Two other reasons I can think up:
1. Talking on the radio – or more realistically, understanding what the hell people are saying on the radio – makes you feel like part of The Club. I am not sure who is in The Club, but you have to be able to sound cool on the radio to be in The Club. It is worth mentioning that you can have a completely normal conversation on the radio without using the clipped speech everyone uses, but that ruins the fun. You can’t say, “Potomac Approach, this is Cessna 123AB, I am at about one thousand feet after taking off from Freeway Airport, and going to Deale.”
You sound like a noob when you say that.
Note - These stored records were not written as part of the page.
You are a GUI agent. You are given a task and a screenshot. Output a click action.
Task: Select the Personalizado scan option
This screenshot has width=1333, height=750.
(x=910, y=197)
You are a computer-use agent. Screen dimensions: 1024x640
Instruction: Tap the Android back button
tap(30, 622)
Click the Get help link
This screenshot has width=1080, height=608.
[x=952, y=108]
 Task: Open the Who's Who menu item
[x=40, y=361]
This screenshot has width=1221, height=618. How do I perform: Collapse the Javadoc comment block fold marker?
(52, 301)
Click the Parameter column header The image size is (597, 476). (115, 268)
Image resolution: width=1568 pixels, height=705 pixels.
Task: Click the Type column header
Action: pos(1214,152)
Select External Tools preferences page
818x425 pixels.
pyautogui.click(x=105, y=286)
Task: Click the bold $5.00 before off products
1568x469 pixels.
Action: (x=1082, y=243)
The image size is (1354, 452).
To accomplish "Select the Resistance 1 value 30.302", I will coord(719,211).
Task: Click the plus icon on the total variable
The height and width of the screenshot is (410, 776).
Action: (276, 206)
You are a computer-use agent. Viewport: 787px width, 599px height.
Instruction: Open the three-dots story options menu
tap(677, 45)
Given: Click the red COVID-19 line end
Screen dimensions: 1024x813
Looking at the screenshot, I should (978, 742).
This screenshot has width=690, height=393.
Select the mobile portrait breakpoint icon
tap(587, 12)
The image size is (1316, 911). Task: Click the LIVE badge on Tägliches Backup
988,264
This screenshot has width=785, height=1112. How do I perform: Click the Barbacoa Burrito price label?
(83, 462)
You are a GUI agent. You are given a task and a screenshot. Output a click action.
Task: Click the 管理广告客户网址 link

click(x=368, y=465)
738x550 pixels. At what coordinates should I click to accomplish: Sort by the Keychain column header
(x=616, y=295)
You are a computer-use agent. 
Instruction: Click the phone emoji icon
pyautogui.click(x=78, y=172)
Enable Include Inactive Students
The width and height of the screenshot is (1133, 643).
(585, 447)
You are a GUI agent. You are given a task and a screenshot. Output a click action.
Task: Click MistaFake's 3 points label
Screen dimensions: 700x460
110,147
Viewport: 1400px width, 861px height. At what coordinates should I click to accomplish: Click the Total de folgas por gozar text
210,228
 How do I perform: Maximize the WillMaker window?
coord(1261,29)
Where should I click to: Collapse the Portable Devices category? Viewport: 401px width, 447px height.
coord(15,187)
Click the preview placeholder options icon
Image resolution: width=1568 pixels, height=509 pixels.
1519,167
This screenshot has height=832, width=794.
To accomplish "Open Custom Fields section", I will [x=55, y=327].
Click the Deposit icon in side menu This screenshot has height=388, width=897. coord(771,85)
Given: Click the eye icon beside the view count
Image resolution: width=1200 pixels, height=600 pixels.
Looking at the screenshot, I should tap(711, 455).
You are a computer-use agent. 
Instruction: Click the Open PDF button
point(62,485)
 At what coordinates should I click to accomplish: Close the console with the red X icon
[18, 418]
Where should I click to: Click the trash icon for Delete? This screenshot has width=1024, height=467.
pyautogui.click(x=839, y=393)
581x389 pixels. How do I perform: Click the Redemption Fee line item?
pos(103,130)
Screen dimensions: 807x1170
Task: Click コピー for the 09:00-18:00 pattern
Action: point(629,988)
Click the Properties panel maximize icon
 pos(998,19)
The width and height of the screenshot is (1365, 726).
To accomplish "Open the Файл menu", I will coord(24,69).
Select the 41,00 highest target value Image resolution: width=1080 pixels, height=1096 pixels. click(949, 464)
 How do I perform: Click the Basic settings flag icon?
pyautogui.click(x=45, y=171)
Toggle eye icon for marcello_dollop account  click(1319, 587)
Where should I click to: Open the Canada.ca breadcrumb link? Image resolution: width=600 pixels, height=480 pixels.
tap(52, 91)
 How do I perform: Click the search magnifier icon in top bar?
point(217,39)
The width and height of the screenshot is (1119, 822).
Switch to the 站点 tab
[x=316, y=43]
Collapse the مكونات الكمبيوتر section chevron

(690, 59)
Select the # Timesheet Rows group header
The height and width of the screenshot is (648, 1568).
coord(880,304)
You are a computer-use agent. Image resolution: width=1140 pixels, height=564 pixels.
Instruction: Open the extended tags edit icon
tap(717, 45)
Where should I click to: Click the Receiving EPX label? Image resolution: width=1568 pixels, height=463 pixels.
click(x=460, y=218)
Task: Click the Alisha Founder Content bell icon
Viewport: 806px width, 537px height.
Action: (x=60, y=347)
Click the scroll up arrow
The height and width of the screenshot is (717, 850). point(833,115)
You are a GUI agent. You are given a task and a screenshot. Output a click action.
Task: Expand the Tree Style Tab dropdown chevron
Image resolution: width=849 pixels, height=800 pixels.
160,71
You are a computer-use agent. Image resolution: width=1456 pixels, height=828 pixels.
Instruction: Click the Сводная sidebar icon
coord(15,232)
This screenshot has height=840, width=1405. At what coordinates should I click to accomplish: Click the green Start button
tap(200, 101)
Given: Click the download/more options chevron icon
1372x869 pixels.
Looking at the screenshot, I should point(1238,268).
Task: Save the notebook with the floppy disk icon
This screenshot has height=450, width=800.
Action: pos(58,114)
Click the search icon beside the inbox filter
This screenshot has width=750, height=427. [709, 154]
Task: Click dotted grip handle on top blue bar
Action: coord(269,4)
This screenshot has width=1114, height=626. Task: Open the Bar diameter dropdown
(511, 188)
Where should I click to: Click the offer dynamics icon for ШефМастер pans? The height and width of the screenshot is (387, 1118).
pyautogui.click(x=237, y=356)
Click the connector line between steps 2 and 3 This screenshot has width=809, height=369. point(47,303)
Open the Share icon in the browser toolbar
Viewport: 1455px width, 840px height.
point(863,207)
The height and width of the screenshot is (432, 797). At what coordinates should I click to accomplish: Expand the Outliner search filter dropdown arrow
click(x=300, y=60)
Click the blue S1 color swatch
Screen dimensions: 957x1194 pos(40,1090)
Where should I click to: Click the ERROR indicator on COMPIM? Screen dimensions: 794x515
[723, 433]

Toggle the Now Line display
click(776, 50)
No. You have to say, in a quick monotone with a slight bounce, “Potomac, Cessna one two three ALPHA BRAVO just off Freeway one thousand en route to Deale.”
See how much COOLER that sounds? You even emphasize the “alpha bravo” part, because you need to highlight the awesomeness of being able to say, “alpha bravo.”
Then, the controller radioes back to you, sounding JUST AS COOL: “Three Alpha Bravo, transponder observed, remain clear Bravo, altimeter three zero point two five.”
Even though you don’t understand approximately two-thirds of what the controller just said, it sounded flippin’ sweet. And the best part is you get to REPEAT IT, ostensibly so that the controller knows you’ve received his instructions but really it’s so that you can sound like a badass one last time. “Wilco Potomac, remaining clear of Bravo, three zero point two five, Three Alpha Bravo.”
Bam. Like a BOSS. And a member of The Club, obviously.
2. Over the radio, you can sound just as awesome/important as Will Smith’s character in Independence Day (whose name no one remembers, but has one of the great improbable one-liners in blockbuster history when he punches out a telepathic, tentacled alien wearing a spacesuit that survived a high-speed spaceship crash with a single right hook, says, “Welcome to Earth,” then lights up a stogie).
Or anyone in Top Gun. Take your pick.
This is meaningful because the last time most guys my age – myself included – put on a headset, the person on the other side was a 9-year-old Xbox prodigy on Long Island yelling triumphant racial slurs as his virtual soldier performed The Hump over your dead virtual body in Halo.
(Don’t lie, you know exactly what I’m talking about. Okay, maybe not you, Grandma.)
Using the radio in the same tone of voice as Iceman, Will Smith, and yes, the irritating pilot on your cramped United flight informing you that you’ve reached your cruising altitude of 35,000 feet and it’s cold outside makes you feel IMPORTANT, dammit. And a little bit better about The Hump.